» **Text provided**:
|---|

Are pessimism and optimism genetically determined?
Research from the University of Edinburgh shows that optimism and pessimism are partially biologically determined but, says Carpenter, ‘most practitioners would agree that our previous experiences of similar events may trigger a suite of responses that are optimistic or pessimistic’.
This makes sense, as anyone who’s been in a series of bad relationships will attest. Of course, Carpenter points out that ‘going into relationships with a pessimistic perspective can become a self-fulfilling prophecy, which begs the question: how much do we get to choose to be optimistic or pessimistic and how much is subconscious?’
Finding the reason behind your optimism or pessimism
Carpenter says it is also important how others have reacted to our optimism or pessimism in the past. ‘You may have wanted to analyse or air difficult feelings but people have merely told you to “be positive”. Or you may have had an optimistic attitude but been told you had your “head in the clouds”.’ The challenge is knowing whether you’re using optimism or pessimism as a defence against difficult feelings or emotions. And this is when disaster can occur.

|---|

» **Description of the task**: Decide whether each statement below agrees with the text on optimism and pessimism, answering yes or no and quoting the words of the text that settle it: (a) The research cited comes from the University of Edinburgh. (b) The text states that optimism and pessimism are entirely biologically determined. (c) Carpenter says that entering relationships with a pessimistic outlook can become a self-fulfilling prophecy.

» **Given information**:
|---|

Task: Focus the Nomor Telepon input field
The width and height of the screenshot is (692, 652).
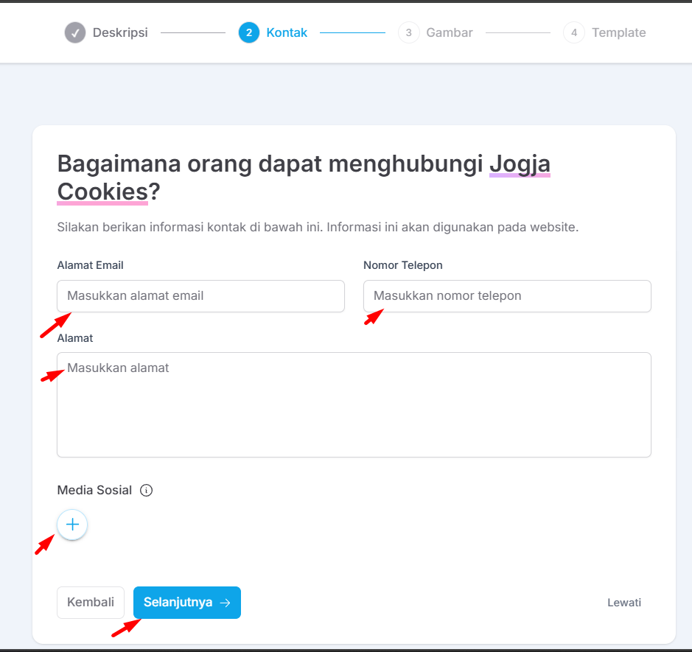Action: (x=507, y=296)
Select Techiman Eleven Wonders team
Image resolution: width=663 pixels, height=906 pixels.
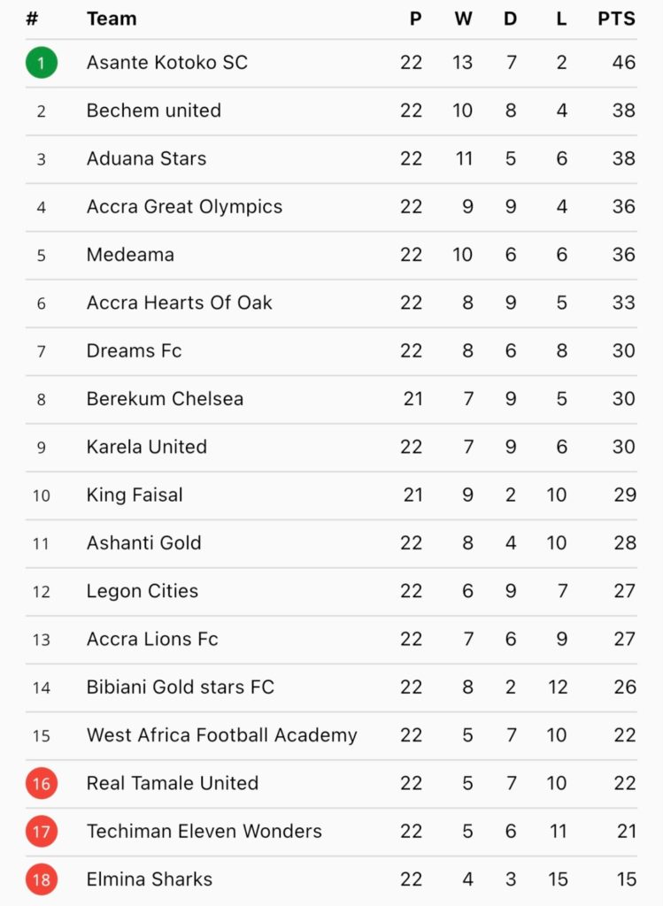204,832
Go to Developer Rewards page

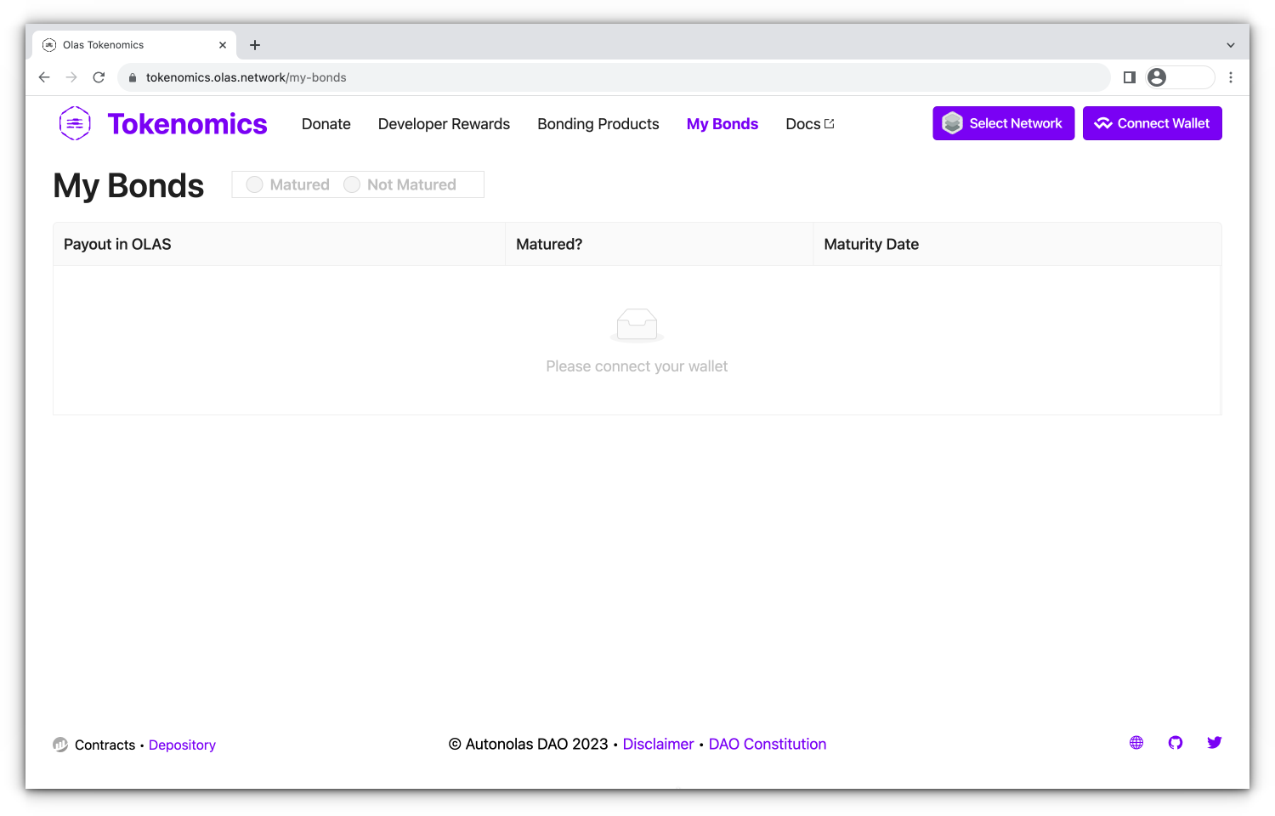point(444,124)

|---|

» **Problem solution**:
(a) Yes: "Research from the University of Edinburgh shows that optimism and pessimism are partially biologically determined"
(b) No: "optimism and pessimism are partially biologically determined"
(c) Yes: "going into relationships with a pessimistic perspective can become a self-fulfilling prophecy"